I was following the concept of Twin Flames, who are believed to be telepathic, but gosh it’s hurtful to realize how crazy I am then still have to live being crazy. I still love the marijuana though. One toke a night isn’t the worst drug I could do. I love how relaxed and calm I feel in my body right now. I love that I can write about what I’m experiencing in my mind. It’s the nicorette and cigarette cravings that are harder to deal with and those are a way of self medicating the Akathisia (a med side effect) although I am taking another med willingly to help the side effect too. Although it makes me a bit drowsy, it does help. I’d rather be a bit dopey in my day anyway. I’ve been a fan of sedatives for a long time. In my life with bipolar disorder it’s always better to feel a bit sedated than too wired.
My journals are the thoughts I don’t share on social media. My real life. I don’t know how well I do at capturing my life in these writings of mine. The delusion shattering has been a sobering experience really. I’m glad I can see more clearly now but I’m not convinced that it’s the meds that are helping me or whether its been meeting and opening up about it to safe people I trust and them telling me what’s real or not. It could be the meds though too, I don’t deny that. I would rather learn to understand the reason I hear voices though, seeing I still hear it while on meds (even when I’m not using marijuana). I also acknowledge the marijuana makes it louder and clearer. I spend so much time alone though, it’s nice to not feel lonely in my head. I think that’s the bit that keeps me actively engaged with it. For the most part, I enjoy the voice. I just wish I’d let it be a voice from the get-go and never thought it was real.
The telepathic delusion is like a car crash, I want to look away and erase it all but I can’t.
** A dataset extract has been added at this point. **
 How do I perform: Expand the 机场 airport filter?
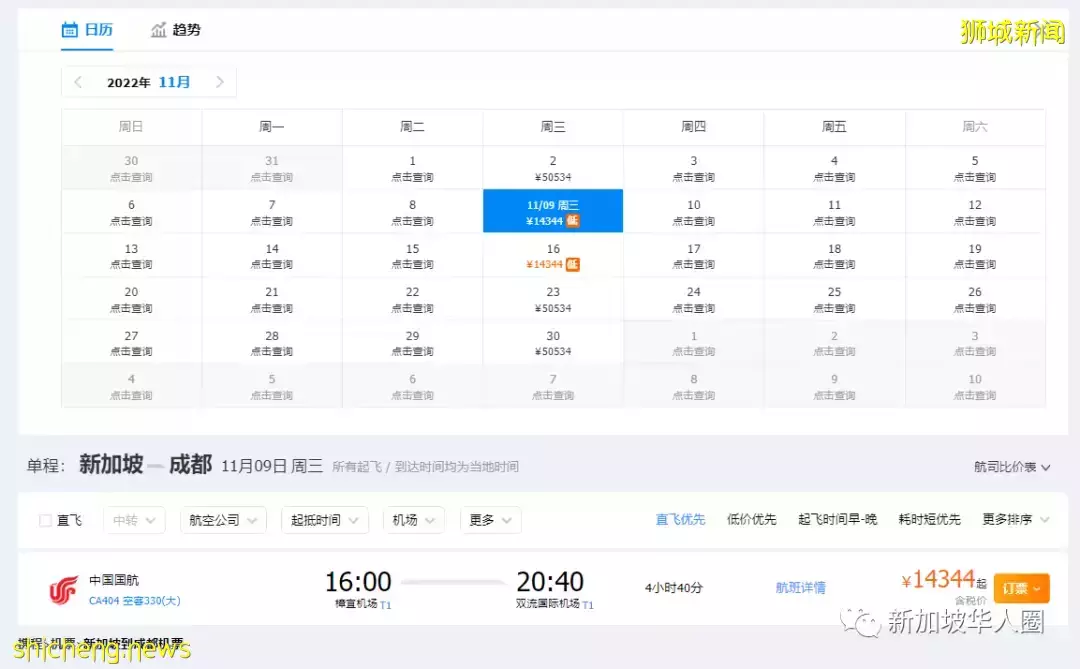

I’m stuck here burning in the fire I’ve lit around me, in delusions crumpling in the flames yet not the magic nor the meaning in life.
So much Spirituality has ridden alongside the psychosis. The hope — the possibility — that a better life exists for me out there. One where I’m not living with awful med side effects everyday. I don’t know why I created this fantasy world and the voice in my head. I don’t know why I’ve written books about it or about my life at all. But words are power, they’re vibrations and spells. I still believe that. The magic isn’t a wiggle your nose kind of magic, it’s kindness and hope and so much more. Language and art can be magical. They can move people.
Kindness towards others sends out smiles and positive energy. It moves people. And Hope, well I think one day treatments will change and I’ll feel a lot better. That’s my hope for myself and for others who understand the struggle of living with mental illness, pharmaceutical treatment, and addiction.